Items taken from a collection
┄┄┄┄┄┄┄┄┄┄┄┄┄┄┄┄┄┄┄┄
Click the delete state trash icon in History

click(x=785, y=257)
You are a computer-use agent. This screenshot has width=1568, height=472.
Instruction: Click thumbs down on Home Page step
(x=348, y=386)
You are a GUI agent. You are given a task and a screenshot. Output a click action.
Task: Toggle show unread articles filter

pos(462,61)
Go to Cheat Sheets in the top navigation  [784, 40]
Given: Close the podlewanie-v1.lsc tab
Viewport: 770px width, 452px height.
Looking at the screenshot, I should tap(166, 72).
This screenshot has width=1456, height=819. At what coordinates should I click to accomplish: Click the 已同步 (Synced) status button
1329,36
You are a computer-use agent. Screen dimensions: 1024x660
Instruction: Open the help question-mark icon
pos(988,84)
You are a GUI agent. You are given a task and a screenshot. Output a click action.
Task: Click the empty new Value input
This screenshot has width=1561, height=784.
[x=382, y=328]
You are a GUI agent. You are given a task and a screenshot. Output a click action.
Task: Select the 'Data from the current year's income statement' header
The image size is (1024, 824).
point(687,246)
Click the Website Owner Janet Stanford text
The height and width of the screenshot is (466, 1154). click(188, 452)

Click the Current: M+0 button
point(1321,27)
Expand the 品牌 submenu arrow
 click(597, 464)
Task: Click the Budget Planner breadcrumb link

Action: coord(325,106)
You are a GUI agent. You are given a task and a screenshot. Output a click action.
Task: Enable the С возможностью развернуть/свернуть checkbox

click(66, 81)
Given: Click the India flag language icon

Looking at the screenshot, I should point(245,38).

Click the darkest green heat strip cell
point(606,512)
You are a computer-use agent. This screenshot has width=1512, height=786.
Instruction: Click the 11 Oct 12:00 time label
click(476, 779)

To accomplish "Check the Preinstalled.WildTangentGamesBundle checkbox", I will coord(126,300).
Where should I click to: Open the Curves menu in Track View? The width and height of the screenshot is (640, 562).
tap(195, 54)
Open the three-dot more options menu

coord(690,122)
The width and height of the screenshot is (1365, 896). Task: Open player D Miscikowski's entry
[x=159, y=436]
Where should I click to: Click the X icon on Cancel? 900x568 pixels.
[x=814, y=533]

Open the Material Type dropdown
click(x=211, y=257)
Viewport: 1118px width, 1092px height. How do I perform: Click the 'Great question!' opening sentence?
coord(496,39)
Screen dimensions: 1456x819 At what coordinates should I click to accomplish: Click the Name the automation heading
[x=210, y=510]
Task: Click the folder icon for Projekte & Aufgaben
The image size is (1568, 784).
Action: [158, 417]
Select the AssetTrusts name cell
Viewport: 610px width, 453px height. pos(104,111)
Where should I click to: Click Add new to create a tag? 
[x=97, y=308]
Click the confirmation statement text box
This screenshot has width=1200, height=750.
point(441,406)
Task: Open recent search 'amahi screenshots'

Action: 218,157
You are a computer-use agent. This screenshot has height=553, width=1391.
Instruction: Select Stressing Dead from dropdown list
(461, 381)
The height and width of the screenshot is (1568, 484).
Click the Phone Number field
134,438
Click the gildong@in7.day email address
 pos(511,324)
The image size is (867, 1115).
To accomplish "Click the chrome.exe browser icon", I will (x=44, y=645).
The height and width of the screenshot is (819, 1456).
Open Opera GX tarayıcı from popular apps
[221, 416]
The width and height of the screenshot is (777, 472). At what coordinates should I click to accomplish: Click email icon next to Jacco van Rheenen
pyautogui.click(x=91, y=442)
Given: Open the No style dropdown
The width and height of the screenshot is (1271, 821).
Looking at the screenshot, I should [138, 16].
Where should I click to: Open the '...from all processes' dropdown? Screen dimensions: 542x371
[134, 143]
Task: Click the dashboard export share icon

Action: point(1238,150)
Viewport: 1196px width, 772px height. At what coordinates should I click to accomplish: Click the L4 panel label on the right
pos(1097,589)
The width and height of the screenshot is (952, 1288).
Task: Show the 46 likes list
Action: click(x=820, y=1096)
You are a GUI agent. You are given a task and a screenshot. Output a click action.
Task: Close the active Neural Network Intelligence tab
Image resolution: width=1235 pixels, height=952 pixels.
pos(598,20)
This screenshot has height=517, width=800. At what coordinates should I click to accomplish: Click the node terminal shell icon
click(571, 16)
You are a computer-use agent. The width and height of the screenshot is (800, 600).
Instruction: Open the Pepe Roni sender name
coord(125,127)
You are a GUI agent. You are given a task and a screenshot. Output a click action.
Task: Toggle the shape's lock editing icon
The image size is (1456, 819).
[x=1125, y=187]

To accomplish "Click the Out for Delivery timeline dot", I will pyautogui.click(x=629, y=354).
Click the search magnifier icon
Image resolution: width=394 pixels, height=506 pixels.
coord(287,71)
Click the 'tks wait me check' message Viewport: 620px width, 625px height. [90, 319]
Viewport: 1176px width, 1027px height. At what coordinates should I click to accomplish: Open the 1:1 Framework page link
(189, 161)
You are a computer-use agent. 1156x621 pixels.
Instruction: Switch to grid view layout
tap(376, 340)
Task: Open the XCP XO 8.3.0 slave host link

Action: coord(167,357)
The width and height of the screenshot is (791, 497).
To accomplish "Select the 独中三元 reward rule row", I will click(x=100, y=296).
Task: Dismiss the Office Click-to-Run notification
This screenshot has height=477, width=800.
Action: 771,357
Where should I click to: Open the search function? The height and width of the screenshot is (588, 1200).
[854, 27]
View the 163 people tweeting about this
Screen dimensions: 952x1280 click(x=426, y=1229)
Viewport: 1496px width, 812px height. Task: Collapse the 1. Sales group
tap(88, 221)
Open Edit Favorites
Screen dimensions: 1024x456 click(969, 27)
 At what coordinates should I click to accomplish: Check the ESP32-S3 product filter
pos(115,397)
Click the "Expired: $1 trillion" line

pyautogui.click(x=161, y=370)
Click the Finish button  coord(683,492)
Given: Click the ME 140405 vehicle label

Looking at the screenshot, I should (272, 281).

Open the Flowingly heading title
┄┄┄┄┄┄┄┄┄┄┄┄┄┄┄┄┄┄┄┄
Task description: Rewrite all the items above, changing "GUI agent" to "interface agent" wherever it appears and leaving everything else untouched.

Response:
Click the delete state trash icon in History

click(x=785, y=257)
You are a computer-use agent. This screenshot has width=1568, height=472.
Instruction: Click thumbs down on Home Page step
(x=348, y=386)
You are a interface agent. You are given a task and a screenshot. Output a click action.
Task: Toggle show unread articles filter

pos(462,61)
Go to Cheat Sheets in the top navigation  [784, 40]
Given: Close the podlewanie-v1.lsc tab
Viewport: 770px width, 452px height.
Looking at the screenshot, I should tap(166, 72).
This screenshot has width=1456, height=819. At what coordinates should I click to accomplish: Click the 已同步 (Synced) status button
1329,36
You are a computer-use agent. Screen dimensions: 1024x660
Instruction: Open the help question-mark icon
pos(988,84)
You are a interface agent. You are given a task and a screenshot. Output a click action.
Task: Click the empty new Value input
This screenshot has width=1561, height=784.
[x=382, y=328]
You are a interface agent. You are given a task and a screenshot. Output a click action.
Task: Select the 'Data from the current year's income statement' header
The image size is (1024, 824).
point(687,246)
Click the Website Owner Janet Stanford text
The height and width of the screenshot is (466, 1154). click(188, 452)

Click the Current: M+0 button
point(1321,27)
Expand the 品牌 submenu arrow
 click(597, 464)
Task: Click the Budget Planner breadcrumb link

Action: coord(325,106)
You are a interface agent. You are given a task and a screenshot. Output a click action.
Task: Enable the С возможностью развернуть/свернуть checkbox

click(66, 81)
Given: Click the India flag language icon

Looking at the screenshot, I should point(245,38).

Click the darkest green heat strip cell
point(606,512)
You are a computer-use agent. This screenshot has width=1512, height=786.
Instruction: Click the 11 Oct 12:00 time label
click(476, 779)

To accomplish "Check the Preinstalled.WildTangentGamesBundle checkbox", I will coord(126,300).
Where should I click to: Open the Curves menu in Track View? The width and height of the screenshot is (640, 562).
tap(195, 54)
Open the three-dot more options menu

coord(690,122)
The width and height of the screenshot is (1365, 896). Task: Open player D Miscikowski's entry
[x=159, y=436]
Where should I click to: Click the X icon on Cancel? 900x568 pixels.
[x=814, y=533]

Open the Material Type dropdown
click(x=211, y=257)
Viewport: 1118px width, 1092px height. How do I perform: Click the 'Great question!' opening sentence?
coord(496,39)
Screen dimensions: 1456x819 At what coordinates should I click to accomplish: Click the Name the automation heading
[x=210, y=510]
Task: Click the folder icon for Projekte & Aufgaben
The image size is (1568, 784).
Action: [158, 417]
Select the AssetTrusts name cell
Viewport: 610px width, 453px height. pos(104,111)
Where should I click to: Click Add new to create a tag? 
[x=97, y=308]
Click the confirmation statement text box
This screenshot has width=1200, height=750.
point(441,406)
Task: Open recent search 'amahi screenshots'

Action: 218,157
You are a computer-use agent. This screenshot has height=553, width=1391.
Instruction: Select Stressing Dead from dropdown list
(461, 381)
The height and width of the screenshot is (1568, 484).
Click the Phone Number field
134,438
Click the gildong@in7.day email address
 pos(511,324)
The image size is (867, 1115).
To accomplish "Click the chrome.exe browser icon", I will (x=44, y=645).
The height and width of the screenshot is (819, 1456).
Open Opera GX tarayıcı from popular apps
[221, 416]
The width and height of the screenshot is (777, 472). At what coordinates should I click to accomplish: Click email icon next to Jacco van Rheenen
pyautogui.click(x=91, y=442)
Given: Open the No style dropdown
The width and height of the screenshot is (1271, 821).
Looking at the screenshot, I should [138, 16].
Where should I click to: Open the '...from all processes' dropdown? Screen dimensions: 542x371
[134, 143]
Task: Click the dashboard export share icon

Action: point(1238,150)
Viewport: 1196px width, 772px height. At what coordinates should I click to accomplish: Click the L4 panel label on the right
pos(1097,589)
The width and height of the screenshot is (952, 1288).
Task: Show the 46 likes list
Action: click(x=820, y=1096)
You are a interface agent. You are given a task and a screenshot. Output a click action.
Task: Close the active Neural Network Intelligence tab
Image resolution: width=1235 pixels, height=952 pixels.
pos(598,20)
This screenshot has height=517, width=800. At what coordinates should I click to accomplish: Click the node terminal shell icon
click(571, 16)
You are a computer-use agent. The width and height of the screenshot is (800, 600).
Instruction: Open the Pepe Roni sender name
coord(125,127)
You are a interface agent. You are given a task and a screenshot. Output a click action.
Task: Toggle the shape's lock editing icon
The image size is (1456, 819).
[x=1125, y=187]

To accomplish "Click the Out for Delivery timeline dot", I will pyautogui.click(x=629, y=354).
Click the search magnifier icon
Image resolution: width=394 pixels, height=506 pixels.
coord(287,71)
Click the 'tks wait me check' message Viewport: 620px width, 625px height. [90, 319]
Viewport: 1176px width, 1027px height. At what coordinates should I click to accomplish: Open the 1:1 Framework page link
(189, 161)
You are a computer-use agent. 1156x621 pixels.
Instruction: Switch to grid view layout
tap(376, 340)
Task: Open the XCP XO 8.3.0 slave host link

Action: coord(167,357)
The width and height of the screenshot is (791, 497).
To accomplish "Select the 独中三元 reward rule row", I will click(x=100, y=296).
Task: Dismiss the Office Click-to-Run notification
This screenshot has height=477, width=800.
Action: 771,357
Where should I click to: Open the search function? The height and width of the screenshot is (588, 1200).
[854, 27]
View the 163 people tweeting about this
Screen dimensions: 952x1280 click(x=426, y=1229)
Viewport: 1496px width, 812px height. Task: Collapse the 1. Sales group
tap(88, 221)
Open Edit Favorites
Screen dimensions: 1024x456 click(969, 27)
 At what coordinates should I click to accomplish: Check the ESP32-S3 product filter
pos(115,397)
Click the "Expired: $1 trillion" line

pyautogui.click(x=161, y=370)
Click the Finish button  coord(683,492)
Given: Click the ME 140405 vehicle label

Looking at the screenshot, I should (272, 281).

Open the Flowingly heading title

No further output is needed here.